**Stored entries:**
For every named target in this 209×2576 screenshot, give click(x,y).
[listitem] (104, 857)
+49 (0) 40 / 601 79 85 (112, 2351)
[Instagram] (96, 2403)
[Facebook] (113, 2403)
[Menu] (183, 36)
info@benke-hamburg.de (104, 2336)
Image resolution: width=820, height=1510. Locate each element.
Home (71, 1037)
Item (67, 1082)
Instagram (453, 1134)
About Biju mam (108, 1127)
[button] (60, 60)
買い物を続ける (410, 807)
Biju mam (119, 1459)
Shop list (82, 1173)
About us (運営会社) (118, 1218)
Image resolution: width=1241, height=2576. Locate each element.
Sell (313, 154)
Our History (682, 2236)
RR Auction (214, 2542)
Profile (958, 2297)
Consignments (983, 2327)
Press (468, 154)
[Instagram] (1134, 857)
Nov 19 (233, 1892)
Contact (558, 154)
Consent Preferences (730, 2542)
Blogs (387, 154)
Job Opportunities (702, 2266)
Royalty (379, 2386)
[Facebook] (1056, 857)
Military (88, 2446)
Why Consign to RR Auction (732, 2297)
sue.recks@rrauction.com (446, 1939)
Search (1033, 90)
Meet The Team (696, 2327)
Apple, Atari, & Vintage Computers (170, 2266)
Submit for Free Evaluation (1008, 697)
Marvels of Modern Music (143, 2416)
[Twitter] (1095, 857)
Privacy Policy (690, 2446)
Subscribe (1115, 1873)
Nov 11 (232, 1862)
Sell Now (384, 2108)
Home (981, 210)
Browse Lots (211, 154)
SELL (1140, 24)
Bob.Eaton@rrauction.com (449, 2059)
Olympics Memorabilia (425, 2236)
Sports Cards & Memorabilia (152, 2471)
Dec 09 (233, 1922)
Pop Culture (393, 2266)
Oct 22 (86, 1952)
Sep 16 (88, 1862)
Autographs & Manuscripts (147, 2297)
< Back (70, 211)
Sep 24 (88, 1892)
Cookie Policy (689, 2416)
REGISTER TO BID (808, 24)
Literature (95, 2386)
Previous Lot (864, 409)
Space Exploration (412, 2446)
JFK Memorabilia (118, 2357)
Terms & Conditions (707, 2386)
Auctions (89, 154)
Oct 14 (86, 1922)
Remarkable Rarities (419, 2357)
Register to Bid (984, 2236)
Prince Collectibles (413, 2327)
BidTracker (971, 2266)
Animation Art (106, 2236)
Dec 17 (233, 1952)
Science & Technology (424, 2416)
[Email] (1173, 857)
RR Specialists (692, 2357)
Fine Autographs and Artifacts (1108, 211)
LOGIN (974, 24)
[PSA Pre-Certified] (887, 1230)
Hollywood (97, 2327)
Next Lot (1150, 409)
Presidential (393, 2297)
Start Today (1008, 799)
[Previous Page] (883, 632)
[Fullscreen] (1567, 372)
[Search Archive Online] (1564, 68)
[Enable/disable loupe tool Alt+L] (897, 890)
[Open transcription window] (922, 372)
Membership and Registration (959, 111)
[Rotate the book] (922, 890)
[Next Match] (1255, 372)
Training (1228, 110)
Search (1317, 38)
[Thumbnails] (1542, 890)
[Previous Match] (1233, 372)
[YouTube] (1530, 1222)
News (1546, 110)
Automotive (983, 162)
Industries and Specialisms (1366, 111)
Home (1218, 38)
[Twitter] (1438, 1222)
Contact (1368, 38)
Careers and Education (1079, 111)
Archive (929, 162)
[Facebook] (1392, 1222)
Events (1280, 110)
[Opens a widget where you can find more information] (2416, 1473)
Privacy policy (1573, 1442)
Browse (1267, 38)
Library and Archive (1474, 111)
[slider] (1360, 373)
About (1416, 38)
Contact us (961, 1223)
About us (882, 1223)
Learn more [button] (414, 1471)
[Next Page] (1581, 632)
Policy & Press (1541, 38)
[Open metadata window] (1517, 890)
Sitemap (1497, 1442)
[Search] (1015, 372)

**About this task:**
Lines from the top of the data above through the line with "Blogs (387, 154)", both ends included: copy them exactly, nothing more.

**Output below:**
For every named target in this 209×2576 screenshot, give click(x,y).
[listitem] (104, 857)
+49 (0) 40 / 601 79 85 (112, 2351)
[Instagram] (96, 2403)
[Facebook] (113, 2403)
[Menu] (183, 36)
info@benke-hamburg.de (104, 2336)
Image resolution: width=820, height=1510. Locate each element.
Home (71, 1037)
Item (67, 1082)
Instagram (453, 1134)
About Biju mam (108, 1127)
[button] (60, 60)
買い物を続ける (410, 807)
Biju mam (119, 1459)
Shop list (82, 1173)
About us (運営会社) (118, 1218)
Image resolution: width=1241, height=2576. Locate each element.
Sell (313, 154)
Our History (682, 2236)
RR Auction (214, 2542)
Profile (958, 2297)
Consignments (983, 2327)
Press (468, 154)
[Instagram] (1134, 857)
Nov 19 (233, 1892)
Contact (558, 154)
Consent Preferences (730, 2542)
Blogs (387, 154)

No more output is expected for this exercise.